Autonomous AI Agents: Building Self-Running Task Automation That Actually Works
An AI agent is a program that uses an LLM to decide what to do next, executes actions, observes results, and repeats — autonomously, without human input at each step. When built well, agents can handle multi-step tasks that would be tedious to script manually: researching a topic and writing a report, monitoring a system and filing tickets when anomalies are detected, or managing a workflow that involves reading files, calling APIs, and updating databases.
When built poorly, they loop, hallucinate tool calls, and fail silently.
This tutorial is about building them well. We cover the ReAct reasoning pattern, reliable tool use, error recovery, and the production patterns that distinguish a deployed agent from a notebook demo.
The ReAct Pattern
ReAct (Reason + Act) is the most reliable general-purpose agent architecture. The agent alternates between two types of steps:
- Thought: the model reasons about the current state and what to do next
- Action: the model calls a tool or produces a final answer
Task: "Find the top 3 Python packages for data validation, compare their weekly downloads, and write a brief summary"

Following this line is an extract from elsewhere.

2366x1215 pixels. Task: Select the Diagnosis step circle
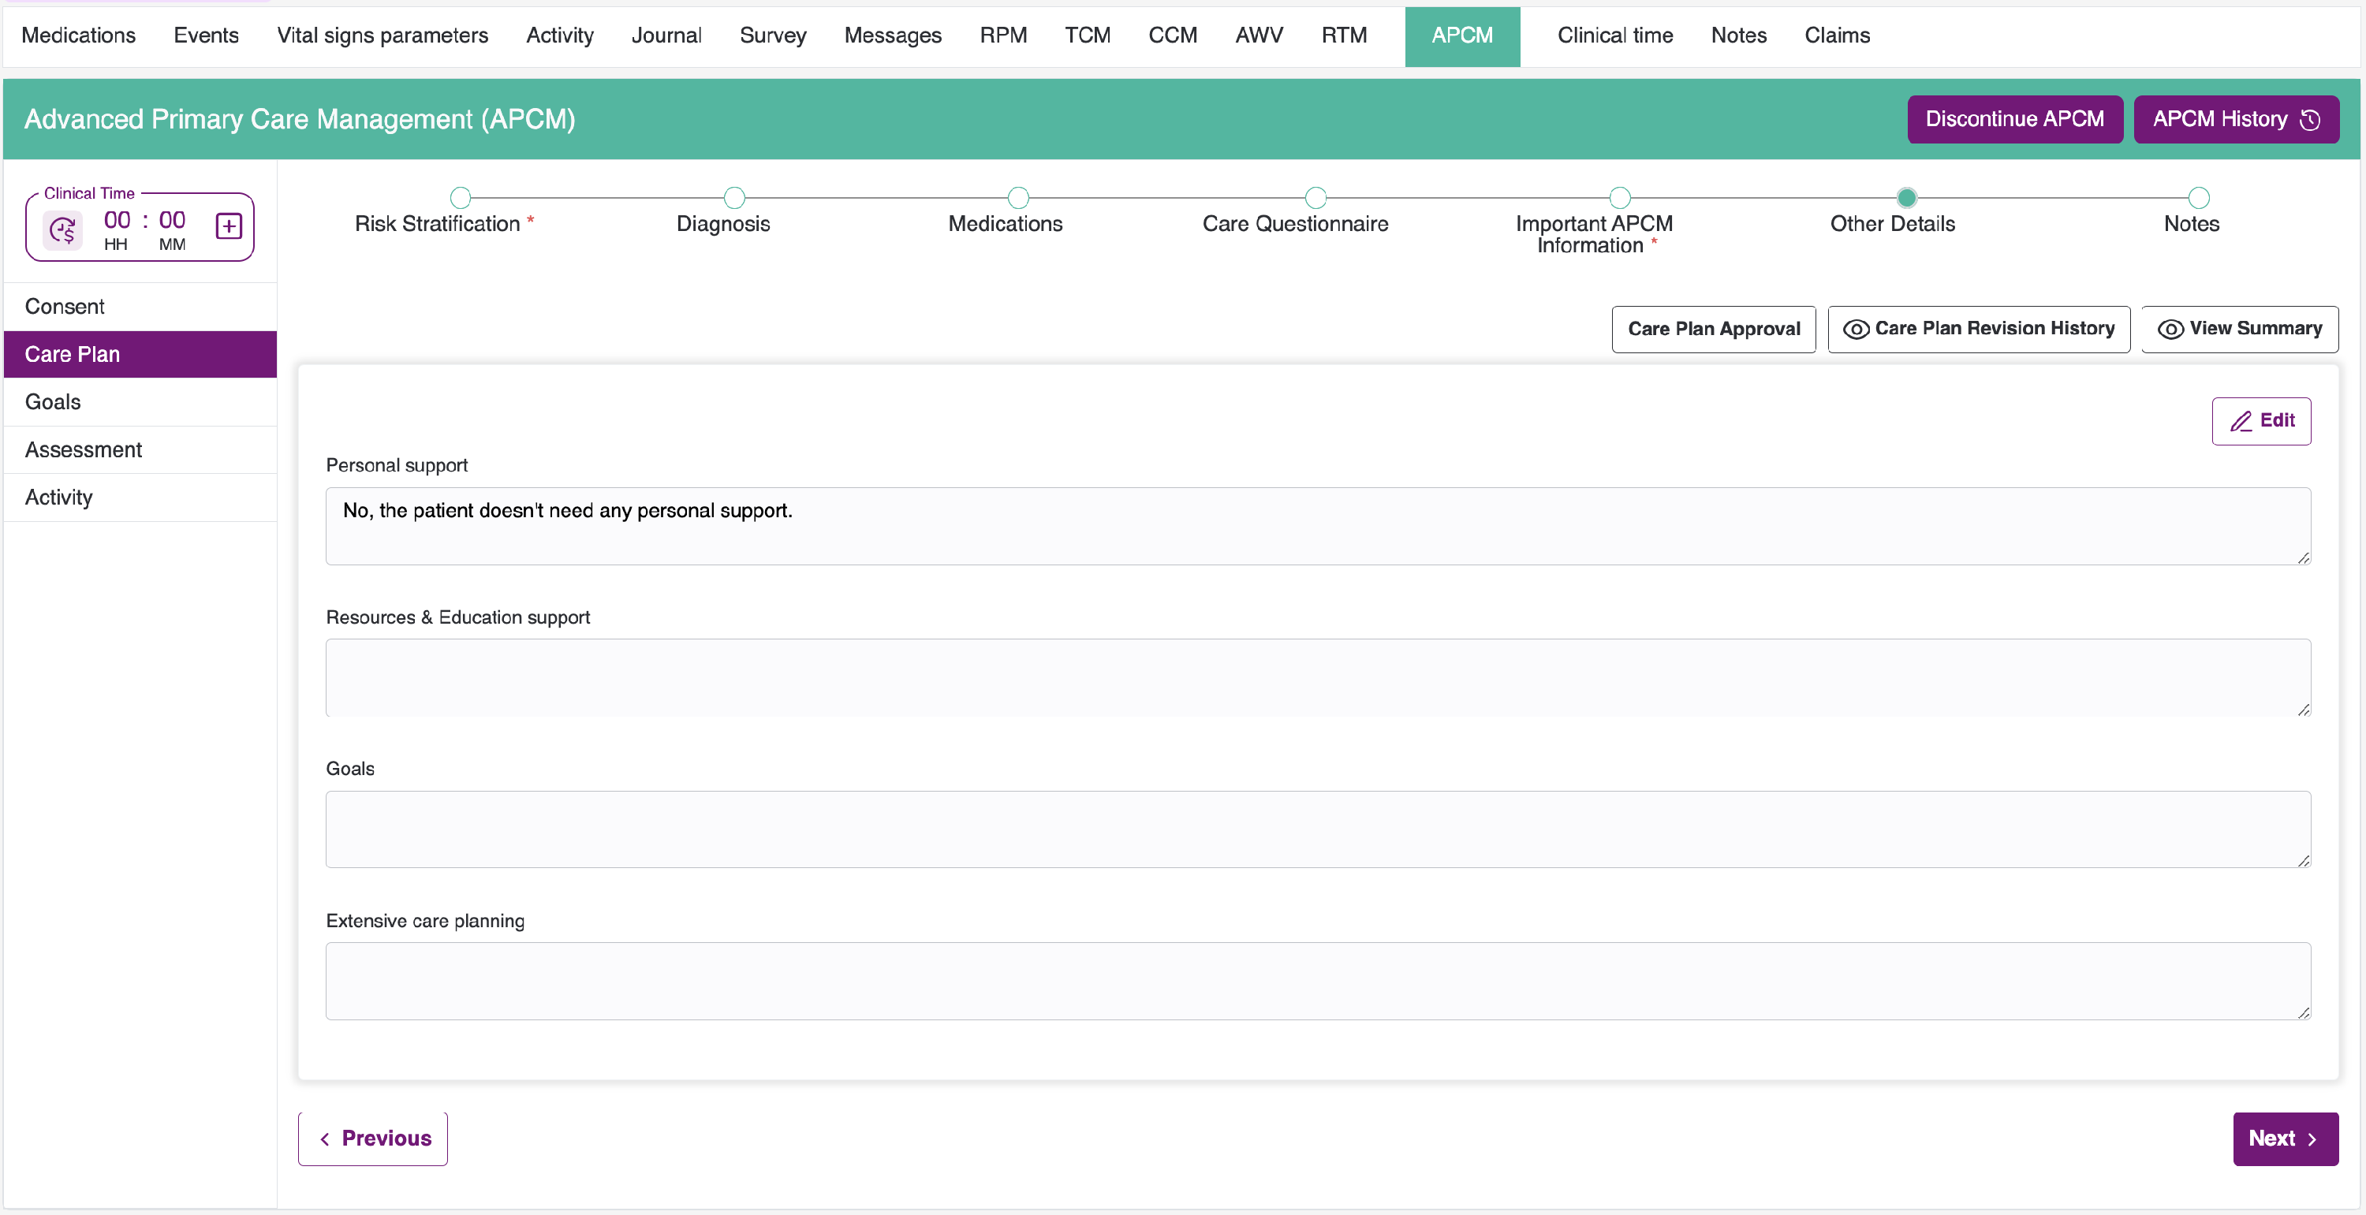click(734, 197)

Thought: I need to find popular Python data validation packages first.
Action: web_search("Python data validation packages 2026 popular")

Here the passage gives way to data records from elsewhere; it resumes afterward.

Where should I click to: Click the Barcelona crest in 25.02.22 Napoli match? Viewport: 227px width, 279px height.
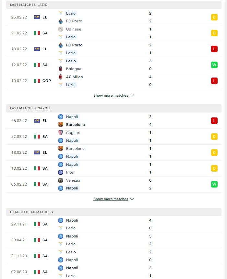pos(61,125)
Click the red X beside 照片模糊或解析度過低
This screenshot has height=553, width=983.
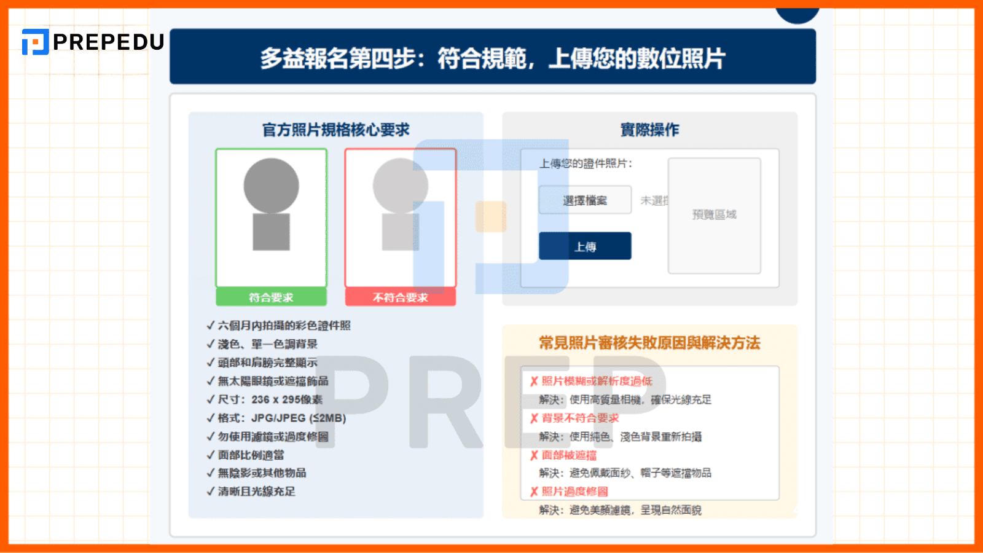(534, 381)
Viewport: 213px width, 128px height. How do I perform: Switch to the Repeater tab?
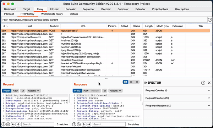pyautogui.click(x=71, y=9)
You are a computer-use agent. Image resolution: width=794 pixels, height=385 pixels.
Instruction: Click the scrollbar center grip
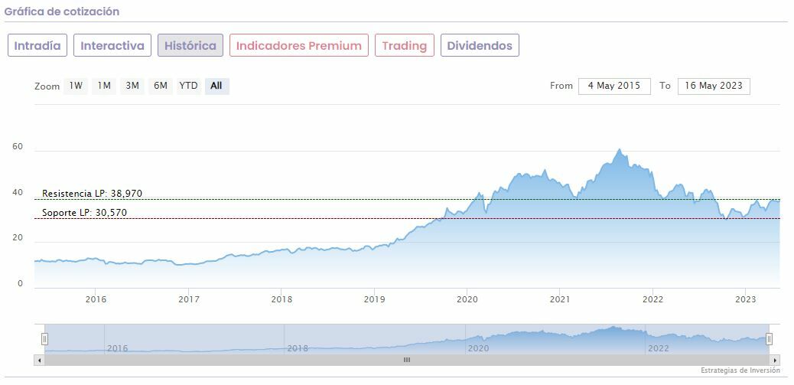coord(407,360)
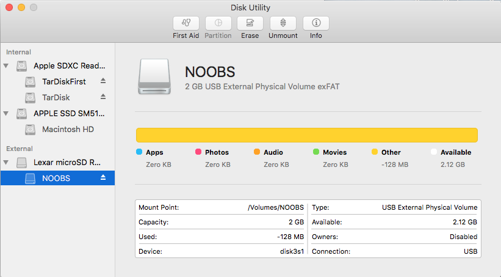The width and height of the screenshot is (501, 277).
Task: Eject the NOOBS volume in sidebar
Action: tap(103, 178)
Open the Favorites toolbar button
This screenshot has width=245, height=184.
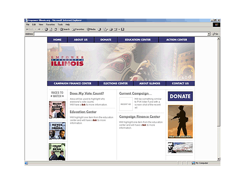(x=78, y=29)
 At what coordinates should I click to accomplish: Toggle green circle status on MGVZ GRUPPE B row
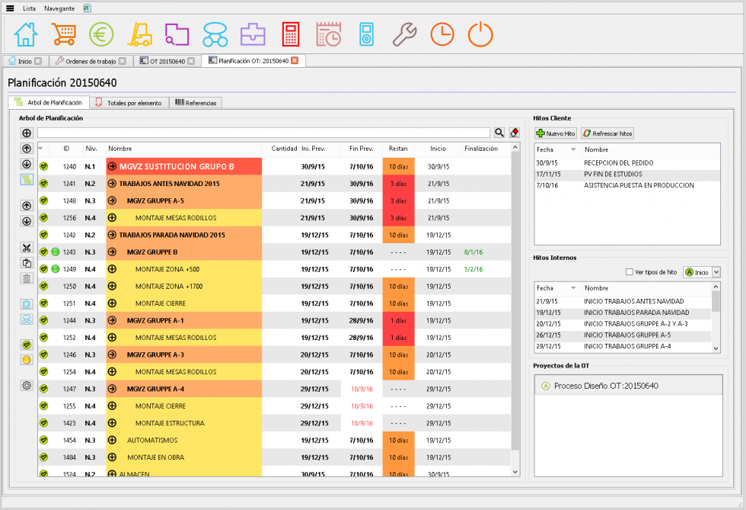[x=55, y=252]
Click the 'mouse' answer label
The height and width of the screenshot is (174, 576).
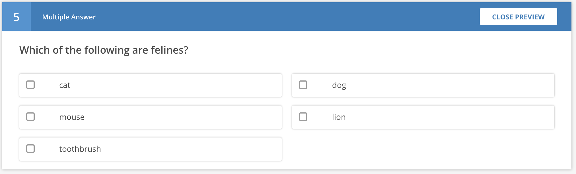pos(72,117)
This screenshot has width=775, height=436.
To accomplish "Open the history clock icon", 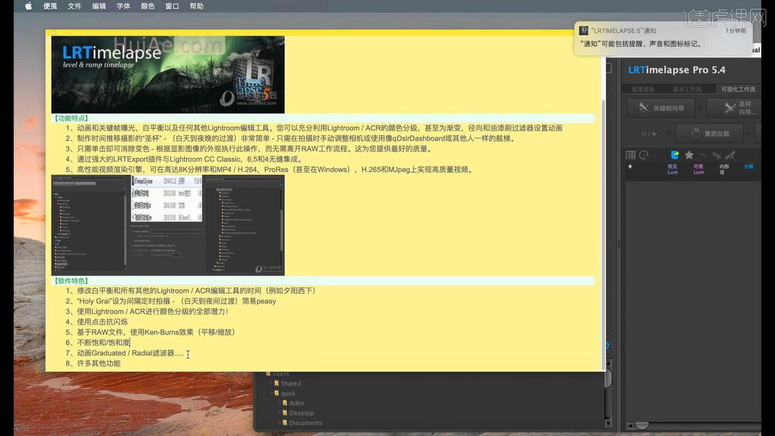I will [x=644, y=155].
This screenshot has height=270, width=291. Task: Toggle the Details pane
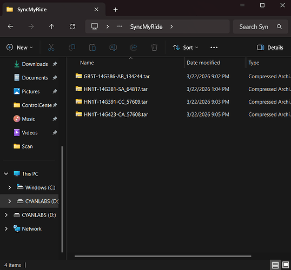click(270, 48)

Observation: [search results showing pydantic, cerberus, marshmallow...]
Thought: Found several packages. Now I need download statistics.
Action: get_pypi_stats("pydantic")
Observation: {"package": "pydantic", "weekly_downloads": 48200000}
Thought: Got pydantic stats. Let me check the others.
Action: get_pypi_stats("marshmallow")
Observation: {"package": "marshmallow", "weekly_downloads": 4100000}
Thought: I have the data. Pydantic dominates at 48M/week vs marshmallow 4.1M.
Final Answer: [summary paragraph]
This explicit thought-action-observation loop keeps the model grounded. Each action produces a real observation that becomes the next input.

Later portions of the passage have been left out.